**What you have to do:** Every record that follows is to be copied exactly, with the pictures omitted.
Data for the task Block Start
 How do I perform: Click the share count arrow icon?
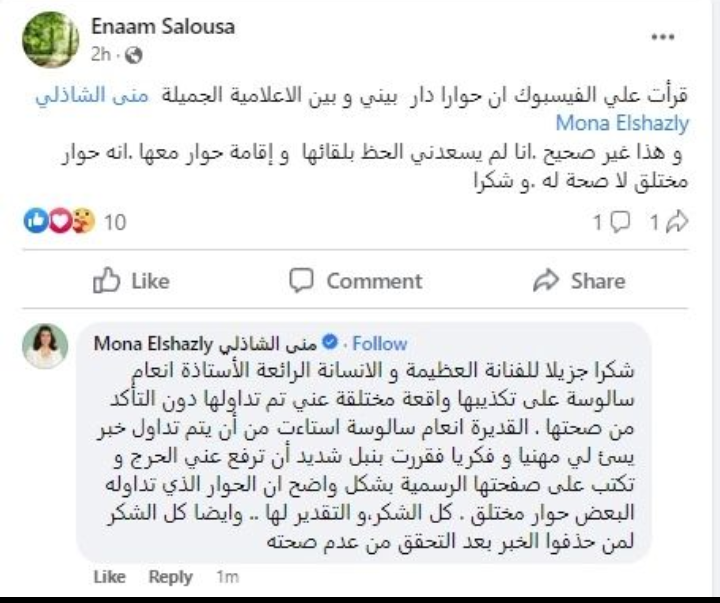tap(676, 222)
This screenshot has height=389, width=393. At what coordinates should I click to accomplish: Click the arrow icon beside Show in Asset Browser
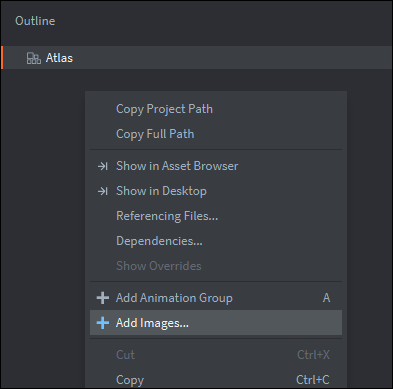point(103,166)
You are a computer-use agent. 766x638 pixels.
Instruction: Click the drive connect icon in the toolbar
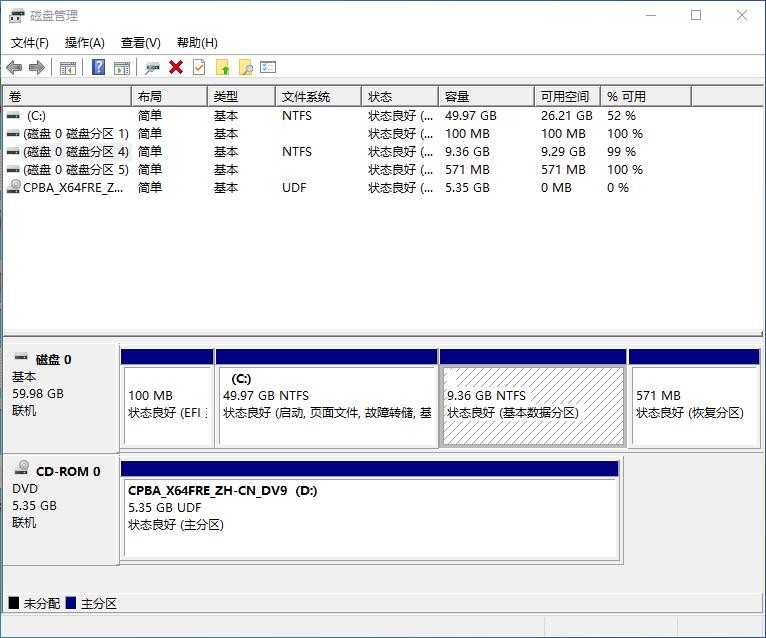click(x=152, y=67)
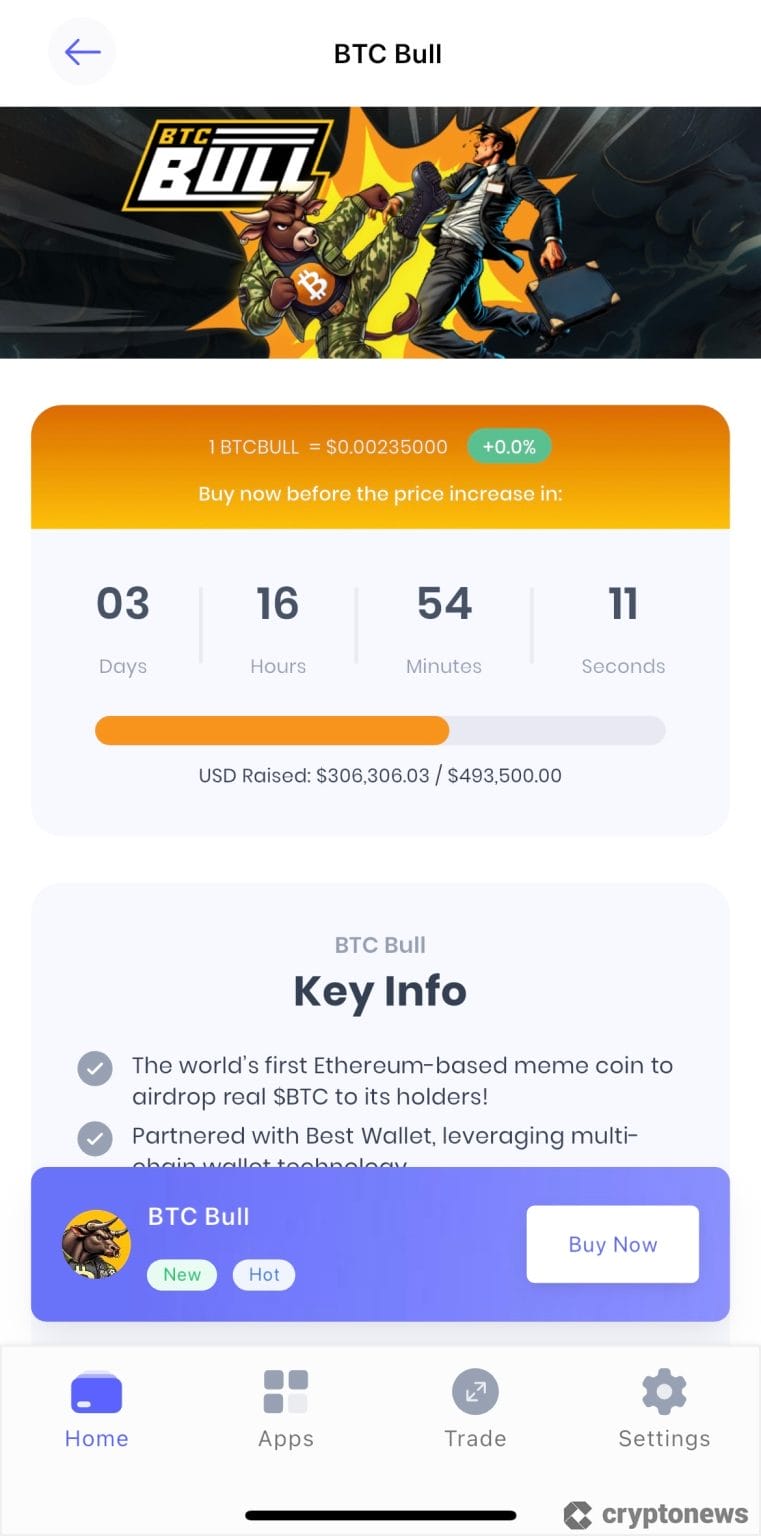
Data for the task Block End
**Answer to this exercise:**
 How do I perform: Click the share count arrow icon?
tap(676, 222)
This screenshot has height=389, width=393. At what coordinates should I click to accomplish: Click the arrow icon beside Show in Asset Browser
point(103,166)
You are a computer-use agent. 766x638 pixels.
Instruction: Click the drive connect icon in the toolbar
click(x=152, y=67)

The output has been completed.